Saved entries
--------------------------------------------------

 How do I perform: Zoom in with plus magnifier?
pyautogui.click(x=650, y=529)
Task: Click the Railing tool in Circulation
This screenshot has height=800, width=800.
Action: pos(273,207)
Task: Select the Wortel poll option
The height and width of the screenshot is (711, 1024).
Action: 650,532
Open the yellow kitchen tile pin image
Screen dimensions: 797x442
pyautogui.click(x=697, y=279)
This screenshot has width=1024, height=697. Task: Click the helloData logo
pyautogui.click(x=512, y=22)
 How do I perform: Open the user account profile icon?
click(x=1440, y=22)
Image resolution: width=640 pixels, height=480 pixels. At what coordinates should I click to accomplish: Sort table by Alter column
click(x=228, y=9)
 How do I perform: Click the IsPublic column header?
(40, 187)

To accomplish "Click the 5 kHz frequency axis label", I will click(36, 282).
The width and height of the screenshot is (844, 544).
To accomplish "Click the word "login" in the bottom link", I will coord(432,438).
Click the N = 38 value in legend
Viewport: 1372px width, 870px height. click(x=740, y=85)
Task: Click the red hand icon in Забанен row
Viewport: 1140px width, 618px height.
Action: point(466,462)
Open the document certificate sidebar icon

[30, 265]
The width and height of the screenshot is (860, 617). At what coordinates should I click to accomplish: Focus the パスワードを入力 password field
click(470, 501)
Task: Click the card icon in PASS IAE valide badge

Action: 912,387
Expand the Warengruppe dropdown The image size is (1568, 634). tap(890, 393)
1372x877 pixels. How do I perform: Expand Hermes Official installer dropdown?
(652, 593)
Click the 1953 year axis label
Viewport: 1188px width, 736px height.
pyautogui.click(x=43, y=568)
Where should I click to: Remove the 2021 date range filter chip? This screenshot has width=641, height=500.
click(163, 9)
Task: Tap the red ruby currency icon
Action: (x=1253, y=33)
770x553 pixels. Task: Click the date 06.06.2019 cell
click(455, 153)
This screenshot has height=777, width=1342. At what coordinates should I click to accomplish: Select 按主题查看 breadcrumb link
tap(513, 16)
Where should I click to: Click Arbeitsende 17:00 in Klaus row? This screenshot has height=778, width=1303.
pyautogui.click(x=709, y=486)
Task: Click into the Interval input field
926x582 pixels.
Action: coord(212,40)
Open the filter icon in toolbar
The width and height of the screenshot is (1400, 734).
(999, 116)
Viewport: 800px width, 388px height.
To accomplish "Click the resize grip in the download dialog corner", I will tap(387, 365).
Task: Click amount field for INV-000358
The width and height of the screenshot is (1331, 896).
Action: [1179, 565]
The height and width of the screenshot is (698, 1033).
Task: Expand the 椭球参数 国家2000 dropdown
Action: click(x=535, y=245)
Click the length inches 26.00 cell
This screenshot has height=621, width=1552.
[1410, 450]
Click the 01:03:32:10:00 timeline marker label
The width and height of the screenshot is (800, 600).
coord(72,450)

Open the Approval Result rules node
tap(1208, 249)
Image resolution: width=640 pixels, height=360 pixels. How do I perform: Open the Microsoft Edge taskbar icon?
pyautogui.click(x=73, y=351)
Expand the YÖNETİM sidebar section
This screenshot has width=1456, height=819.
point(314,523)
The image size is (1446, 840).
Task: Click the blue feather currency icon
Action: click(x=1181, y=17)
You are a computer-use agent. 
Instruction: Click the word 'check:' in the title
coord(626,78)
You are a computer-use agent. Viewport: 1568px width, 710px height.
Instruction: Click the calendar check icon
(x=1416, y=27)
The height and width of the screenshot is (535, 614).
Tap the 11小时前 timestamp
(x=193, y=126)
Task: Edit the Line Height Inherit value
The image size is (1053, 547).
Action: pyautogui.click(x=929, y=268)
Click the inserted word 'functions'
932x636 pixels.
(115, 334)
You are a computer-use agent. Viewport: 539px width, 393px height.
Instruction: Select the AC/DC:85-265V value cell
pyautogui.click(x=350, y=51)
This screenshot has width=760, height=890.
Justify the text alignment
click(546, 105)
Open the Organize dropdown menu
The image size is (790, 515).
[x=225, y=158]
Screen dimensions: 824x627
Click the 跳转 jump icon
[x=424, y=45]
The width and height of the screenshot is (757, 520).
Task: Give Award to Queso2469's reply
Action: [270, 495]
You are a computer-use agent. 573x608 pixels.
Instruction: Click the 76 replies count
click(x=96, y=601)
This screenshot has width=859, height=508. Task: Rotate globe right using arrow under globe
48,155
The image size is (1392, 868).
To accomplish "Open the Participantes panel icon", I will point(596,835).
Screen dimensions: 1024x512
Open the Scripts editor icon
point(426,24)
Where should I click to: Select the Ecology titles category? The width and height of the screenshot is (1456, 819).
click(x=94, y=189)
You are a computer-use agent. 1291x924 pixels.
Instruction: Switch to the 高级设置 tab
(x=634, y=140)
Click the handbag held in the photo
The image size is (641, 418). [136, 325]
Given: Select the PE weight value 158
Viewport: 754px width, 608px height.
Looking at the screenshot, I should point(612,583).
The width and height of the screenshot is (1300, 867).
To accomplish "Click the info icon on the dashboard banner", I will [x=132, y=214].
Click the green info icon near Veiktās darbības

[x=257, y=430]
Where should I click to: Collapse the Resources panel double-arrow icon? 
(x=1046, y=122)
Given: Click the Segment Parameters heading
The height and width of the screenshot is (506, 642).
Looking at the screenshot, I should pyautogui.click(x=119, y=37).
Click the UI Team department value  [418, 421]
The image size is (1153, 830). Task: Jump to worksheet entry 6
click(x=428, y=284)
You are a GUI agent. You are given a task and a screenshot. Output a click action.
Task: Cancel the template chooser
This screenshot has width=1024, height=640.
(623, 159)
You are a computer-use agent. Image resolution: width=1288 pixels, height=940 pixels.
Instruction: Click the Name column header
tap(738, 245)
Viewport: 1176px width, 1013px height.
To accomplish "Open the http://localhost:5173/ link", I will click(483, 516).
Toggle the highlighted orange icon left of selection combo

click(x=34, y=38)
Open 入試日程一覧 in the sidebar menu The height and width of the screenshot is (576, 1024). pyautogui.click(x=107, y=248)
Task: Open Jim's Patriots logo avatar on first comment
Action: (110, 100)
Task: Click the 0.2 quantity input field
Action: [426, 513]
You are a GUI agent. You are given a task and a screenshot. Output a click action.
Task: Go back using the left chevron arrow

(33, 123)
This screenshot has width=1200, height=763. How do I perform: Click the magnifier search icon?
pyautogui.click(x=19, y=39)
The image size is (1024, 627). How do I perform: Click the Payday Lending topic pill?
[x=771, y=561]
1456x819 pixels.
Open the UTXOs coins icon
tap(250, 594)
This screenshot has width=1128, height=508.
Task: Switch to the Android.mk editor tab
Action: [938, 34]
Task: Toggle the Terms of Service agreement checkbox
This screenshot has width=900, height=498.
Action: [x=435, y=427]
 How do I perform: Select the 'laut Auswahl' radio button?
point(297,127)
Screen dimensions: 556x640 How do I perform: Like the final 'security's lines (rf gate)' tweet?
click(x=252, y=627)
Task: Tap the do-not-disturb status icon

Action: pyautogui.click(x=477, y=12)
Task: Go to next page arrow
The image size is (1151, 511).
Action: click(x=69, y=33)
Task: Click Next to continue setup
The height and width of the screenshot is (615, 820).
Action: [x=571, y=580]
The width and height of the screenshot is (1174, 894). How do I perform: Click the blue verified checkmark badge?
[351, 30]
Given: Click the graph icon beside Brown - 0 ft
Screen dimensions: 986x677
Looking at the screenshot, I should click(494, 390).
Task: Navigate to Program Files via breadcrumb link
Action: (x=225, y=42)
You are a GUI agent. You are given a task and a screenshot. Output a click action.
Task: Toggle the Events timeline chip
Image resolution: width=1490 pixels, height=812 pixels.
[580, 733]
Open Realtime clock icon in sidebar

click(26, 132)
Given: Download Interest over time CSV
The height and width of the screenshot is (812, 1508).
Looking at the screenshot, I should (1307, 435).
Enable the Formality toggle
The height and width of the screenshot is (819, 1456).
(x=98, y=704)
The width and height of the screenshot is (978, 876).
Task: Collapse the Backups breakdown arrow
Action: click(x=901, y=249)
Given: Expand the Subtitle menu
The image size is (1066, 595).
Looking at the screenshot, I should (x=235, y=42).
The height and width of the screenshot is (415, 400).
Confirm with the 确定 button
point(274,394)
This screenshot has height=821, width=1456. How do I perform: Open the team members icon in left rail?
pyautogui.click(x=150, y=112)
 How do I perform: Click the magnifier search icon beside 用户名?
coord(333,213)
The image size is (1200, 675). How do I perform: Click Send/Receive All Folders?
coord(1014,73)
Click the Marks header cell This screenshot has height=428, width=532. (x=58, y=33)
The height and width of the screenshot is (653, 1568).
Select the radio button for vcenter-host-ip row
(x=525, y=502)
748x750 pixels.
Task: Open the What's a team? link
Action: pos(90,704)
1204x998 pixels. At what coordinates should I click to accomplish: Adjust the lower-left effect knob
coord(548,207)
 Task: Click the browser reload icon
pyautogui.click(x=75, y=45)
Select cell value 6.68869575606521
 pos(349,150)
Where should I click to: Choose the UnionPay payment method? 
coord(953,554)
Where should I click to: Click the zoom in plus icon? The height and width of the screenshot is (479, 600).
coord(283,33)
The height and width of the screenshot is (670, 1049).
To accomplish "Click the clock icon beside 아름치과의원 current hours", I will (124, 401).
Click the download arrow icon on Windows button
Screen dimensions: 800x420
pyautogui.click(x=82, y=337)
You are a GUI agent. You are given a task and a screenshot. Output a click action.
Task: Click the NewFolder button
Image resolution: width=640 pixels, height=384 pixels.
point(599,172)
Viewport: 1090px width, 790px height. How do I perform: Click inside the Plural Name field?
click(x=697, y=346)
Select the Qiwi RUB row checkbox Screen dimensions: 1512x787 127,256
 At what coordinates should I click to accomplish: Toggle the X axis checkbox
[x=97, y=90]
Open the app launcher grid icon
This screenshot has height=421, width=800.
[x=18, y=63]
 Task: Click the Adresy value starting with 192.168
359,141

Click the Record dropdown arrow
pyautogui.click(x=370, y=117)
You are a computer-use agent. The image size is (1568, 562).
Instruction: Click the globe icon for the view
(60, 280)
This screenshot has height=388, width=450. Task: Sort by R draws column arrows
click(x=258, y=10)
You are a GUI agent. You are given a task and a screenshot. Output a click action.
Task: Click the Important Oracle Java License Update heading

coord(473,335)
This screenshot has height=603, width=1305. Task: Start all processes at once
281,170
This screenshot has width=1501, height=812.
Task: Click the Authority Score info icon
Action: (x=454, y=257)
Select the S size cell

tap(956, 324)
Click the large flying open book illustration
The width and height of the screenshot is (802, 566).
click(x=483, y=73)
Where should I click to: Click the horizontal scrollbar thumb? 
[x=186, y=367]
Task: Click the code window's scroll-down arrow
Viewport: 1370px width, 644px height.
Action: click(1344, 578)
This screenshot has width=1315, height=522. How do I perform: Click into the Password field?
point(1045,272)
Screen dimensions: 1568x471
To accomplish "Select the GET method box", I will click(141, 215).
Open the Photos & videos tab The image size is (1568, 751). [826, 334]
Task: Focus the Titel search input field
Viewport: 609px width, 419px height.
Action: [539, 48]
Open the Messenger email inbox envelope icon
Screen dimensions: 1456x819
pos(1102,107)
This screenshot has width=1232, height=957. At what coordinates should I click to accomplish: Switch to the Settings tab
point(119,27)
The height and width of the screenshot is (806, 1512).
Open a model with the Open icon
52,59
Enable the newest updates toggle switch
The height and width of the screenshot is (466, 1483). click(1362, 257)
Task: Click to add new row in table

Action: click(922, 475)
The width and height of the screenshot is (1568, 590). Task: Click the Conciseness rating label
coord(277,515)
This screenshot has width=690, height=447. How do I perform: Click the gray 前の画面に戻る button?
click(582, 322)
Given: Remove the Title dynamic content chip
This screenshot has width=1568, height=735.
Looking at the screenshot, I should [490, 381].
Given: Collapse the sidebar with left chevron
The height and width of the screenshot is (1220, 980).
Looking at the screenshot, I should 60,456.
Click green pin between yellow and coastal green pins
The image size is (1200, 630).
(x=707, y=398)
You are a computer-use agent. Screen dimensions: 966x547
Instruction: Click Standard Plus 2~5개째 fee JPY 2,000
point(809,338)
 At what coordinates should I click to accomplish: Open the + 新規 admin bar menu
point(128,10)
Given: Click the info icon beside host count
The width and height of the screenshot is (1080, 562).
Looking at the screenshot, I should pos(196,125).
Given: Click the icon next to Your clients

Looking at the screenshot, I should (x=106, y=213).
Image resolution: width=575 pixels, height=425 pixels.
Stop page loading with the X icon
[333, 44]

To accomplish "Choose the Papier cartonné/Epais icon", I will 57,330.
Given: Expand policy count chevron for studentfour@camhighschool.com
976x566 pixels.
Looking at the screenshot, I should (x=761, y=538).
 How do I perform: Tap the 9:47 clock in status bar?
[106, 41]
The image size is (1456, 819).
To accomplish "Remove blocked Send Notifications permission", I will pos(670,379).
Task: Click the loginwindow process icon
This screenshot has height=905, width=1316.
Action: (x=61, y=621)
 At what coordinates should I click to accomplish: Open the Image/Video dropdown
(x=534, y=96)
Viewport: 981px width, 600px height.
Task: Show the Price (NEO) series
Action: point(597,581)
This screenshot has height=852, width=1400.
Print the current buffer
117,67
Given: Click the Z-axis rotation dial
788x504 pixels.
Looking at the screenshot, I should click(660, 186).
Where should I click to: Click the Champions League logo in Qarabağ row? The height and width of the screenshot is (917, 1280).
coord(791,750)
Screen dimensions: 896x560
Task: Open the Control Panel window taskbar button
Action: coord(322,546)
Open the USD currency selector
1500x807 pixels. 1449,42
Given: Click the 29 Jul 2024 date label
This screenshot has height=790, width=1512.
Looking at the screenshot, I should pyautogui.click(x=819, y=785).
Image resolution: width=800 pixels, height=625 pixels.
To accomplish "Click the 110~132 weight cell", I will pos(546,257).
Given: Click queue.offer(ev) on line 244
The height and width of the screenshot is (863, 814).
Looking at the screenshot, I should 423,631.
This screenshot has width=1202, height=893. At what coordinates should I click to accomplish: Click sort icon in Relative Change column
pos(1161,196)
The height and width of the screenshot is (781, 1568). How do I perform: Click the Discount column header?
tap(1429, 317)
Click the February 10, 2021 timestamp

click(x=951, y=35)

--------------------------------------------------

* [Exercise directions]:
Copy the lines of the material word for word, starting at the line containing "1372x877 pixels. How" and ending at the line containing "will tap(387, 365).", with both of those lines included.

* [Task solution]:
1372x877 pixels. How do I perform: Expand Hermes Official installer dropdown?
(652, 593)
Click the 1953 year axis label
Viewport: 1188px width, 736px height.
pyautogui.click(x=43, y=568)
Where should I click to: Remove the 2021 date range filter chip? This screenshot has width=641, height=500.
click(163, 9)
Task: Tap the red ruby currency icon
Action: (x=1253, y=33)
770x553 pixels. Task: Click the date 06.06.2019 cell
click(455, 153)
This screenshot has height=777, width=1342. At what coordinates should I click to accomplish: Select 按主题查看 breadcrumb link
tap(513, 16)
Where should I click to: Click Arbeitsende 17:00 in Klaus row? This screenshot has height=778, width=1303.
pyautogui.click(x=709, y=486)
Task: Click into the Interval input field
926x582 pixels.
Action: coord(212,40)
Open the filter icon in toolbar
The width and height of the screenshot is (1400, 734).
(999, 116)
Viewport: 800px width, 388px height.
To accomplish "Click the resize grip in the download dialog corner", I will tap(387, 365).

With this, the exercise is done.